● Task statement:
Restate word for word each line of the data, starting at the one containing "Given: Open AS4134 link for 218.30.48.142" and running through the last.

● Data for processing:
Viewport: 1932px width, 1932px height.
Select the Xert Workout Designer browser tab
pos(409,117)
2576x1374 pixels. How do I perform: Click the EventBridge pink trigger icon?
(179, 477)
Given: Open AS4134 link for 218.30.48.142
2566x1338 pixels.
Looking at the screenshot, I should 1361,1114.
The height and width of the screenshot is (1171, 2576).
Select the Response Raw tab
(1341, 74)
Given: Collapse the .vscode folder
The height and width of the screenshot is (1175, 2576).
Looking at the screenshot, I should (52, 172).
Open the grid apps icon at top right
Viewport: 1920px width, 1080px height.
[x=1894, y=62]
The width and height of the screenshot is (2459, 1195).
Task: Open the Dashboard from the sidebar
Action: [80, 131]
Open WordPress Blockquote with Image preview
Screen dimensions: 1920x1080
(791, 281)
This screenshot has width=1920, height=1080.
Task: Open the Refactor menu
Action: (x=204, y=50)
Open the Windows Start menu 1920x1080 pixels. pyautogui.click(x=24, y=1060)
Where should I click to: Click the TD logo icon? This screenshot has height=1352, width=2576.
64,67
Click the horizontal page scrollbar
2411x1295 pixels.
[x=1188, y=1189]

● Task answer:
Given: Open AS4134 link for 218.30.48.142
2566x1338 pixels.
Looking at the screenshot, I should 1361,1114.
The height and width of the screenshot is (1171, 2576).
Select the Response Raw tab
(1341, 74)
Given: Collapse the .vscode folder
The height and width of the screenshot is (1175, 2576).
Looking at the screenshot, I should (52, 172).
Open the grid apps icon at top right
Viewport: 1920px width, 1080px height.
[x=1894, y=62]
The width and height of the screenshot is (2459, 1195).
Task: Open the Dashboard from the sidebar
Action: [80, 131]
Open WordPress Blockquote with Image preview
Screen dimensions: 1920x1080
(791, 281)
This screenshot has width=1920, height=1080.
Task: Open the Refactor menu
Action: (x=204, y=50)
Open the Windows Start menu 1920x1080 pixels. pyautogui.click(x=24, y=1060)
Where should I click to: Click the TD logo icon? This screenshot has height=1352, width=2576.
64,67
Click the horizontal page scrollbar
2411x1295 pixels.
[x=1188, y=1189]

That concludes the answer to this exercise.